At the same time, I was drawn to music across genres. I danced—wildly, secretly—to the Star Wars disco track. I listened to my parents’ Beatles tapes and bought the Beat Street soundtrack on vinyl, and from a comfy, ratty armchair watched MTV while housing a half-gallon of Breyer’s mint chocolate chip: Billy Idol, Eurythmics, Duran Duran, Prince—all of whom I was ashamed to admit I liked. I took guitar lessons for a while, then gave up. I took saxophone lessons for a while, then gave up.

I liked everything, I liked nothing. I memorized Beastie Boys lyrics and Weird Al lyrics and Monty Python lyrics and Doors lyrics. I got obsessed with twiddly guitar metal for a month or two, so I took guitar lessons again and then gave up. In high school, my Toyota Tercel was stocked with De La Soul and Primus, Misfits and Onyx, Tracy Chapman and Simon & Garfunkel, Jimi Hendrix and Smashing Pumpkins. It was a typically disparate array of musicians and styles, but what united them all wasn’t just the predictability of their appeal to teenagers down the years—it was that I didn’t really choose any of them. What I listened to was what my friends listened to. If they liked a band, I liked it. If they ridiculed a band—and its fans—I did, too. Different friend groups had contradictory tastes; I went along with them all, hating and loving whatever everyone else did.

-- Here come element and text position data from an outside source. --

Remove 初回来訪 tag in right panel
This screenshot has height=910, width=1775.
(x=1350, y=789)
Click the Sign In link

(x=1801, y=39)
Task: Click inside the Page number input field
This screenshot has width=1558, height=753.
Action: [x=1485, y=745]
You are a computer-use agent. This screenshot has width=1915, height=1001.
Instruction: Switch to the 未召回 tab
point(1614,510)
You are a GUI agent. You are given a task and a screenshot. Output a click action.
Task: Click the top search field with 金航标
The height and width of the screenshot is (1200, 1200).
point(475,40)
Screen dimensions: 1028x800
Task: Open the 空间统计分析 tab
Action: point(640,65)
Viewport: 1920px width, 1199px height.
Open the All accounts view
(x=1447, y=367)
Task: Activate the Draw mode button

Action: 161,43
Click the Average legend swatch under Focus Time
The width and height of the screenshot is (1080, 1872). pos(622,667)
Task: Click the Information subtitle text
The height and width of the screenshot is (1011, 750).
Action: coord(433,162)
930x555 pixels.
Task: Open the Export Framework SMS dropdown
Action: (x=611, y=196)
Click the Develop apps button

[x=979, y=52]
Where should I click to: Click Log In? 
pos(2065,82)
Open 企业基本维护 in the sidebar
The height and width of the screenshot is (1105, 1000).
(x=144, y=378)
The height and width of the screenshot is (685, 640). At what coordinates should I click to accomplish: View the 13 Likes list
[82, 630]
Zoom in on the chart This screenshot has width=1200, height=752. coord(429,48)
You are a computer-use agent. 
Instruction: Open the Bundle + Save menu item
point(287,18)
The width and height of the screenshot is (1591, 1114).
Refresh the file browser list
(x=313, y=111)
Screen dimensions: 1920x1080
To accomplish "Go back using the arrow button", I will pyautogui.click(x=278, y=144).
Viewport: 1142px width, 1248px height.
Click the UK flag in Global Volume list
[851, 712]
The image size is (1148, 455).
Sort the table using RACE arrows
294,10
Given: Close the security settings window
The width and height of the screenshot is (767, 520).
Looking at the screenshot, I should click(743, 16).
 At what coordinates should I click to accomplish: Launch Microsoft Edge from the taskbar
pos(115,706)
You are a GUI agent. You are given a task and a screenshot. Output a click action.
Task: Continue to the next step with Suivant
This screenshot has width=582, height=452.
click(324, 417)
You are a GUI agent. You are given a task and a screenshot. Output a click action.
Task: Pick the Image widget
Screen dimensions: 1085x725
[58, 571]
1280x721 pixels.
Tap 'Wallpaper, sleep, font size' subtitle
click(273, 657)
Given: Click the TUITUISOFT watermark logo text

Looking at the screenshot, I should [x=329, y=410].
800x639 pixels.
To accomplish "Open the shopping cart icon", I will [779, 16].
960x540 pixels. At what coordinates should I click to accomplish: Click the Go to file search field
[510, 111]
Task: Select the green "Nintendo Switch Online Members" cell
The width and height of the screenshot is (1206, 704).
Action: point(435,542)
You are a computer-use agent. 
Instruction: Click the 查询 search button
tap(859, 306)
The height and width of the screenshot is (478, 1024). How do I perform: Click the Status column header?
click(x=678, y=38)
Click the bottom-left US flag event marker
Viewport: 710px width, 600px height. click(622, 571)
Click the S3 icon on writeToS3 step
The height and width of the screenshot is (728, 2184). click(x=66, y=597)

What this meant is that I didn’t really know what I liked. I mean, I know what I listened to, but I didn’t really know what appealed to me. It was impossible to say. In the same way that as a kid, you wind up befriending the kids you happen to live near, or interact with because you’re in the same classes, or because you’re all skateboarders in a place with relatively few skateboarders, such that you can’t really say you chose, for explicit, objective reasons, to be friends, so it was with me and music. Did I truly enjoy the songs and artists I put on, or had I just been socially conditioned to think I enjoyed them?

This wouldn’t have been such an emotional issue for me except that so many of my friends were deeply into music. Half were in bands—some of which were very good—and the other half cared visibly, often combatively, about their musical tastes, arguing over bassists and drummers, traveling to shows, studying lyrics for hidden meaning.

Or maybe it’s wrong to say it was “an emotional issue,” because it was the opposite: I didn’t feel the deep connections they seemed to feel. I liked the music okay! But it didn’t matter to my sense of self, except as a form of cultural camouflage. Because I knew enough, because I liked enough, I could fit in.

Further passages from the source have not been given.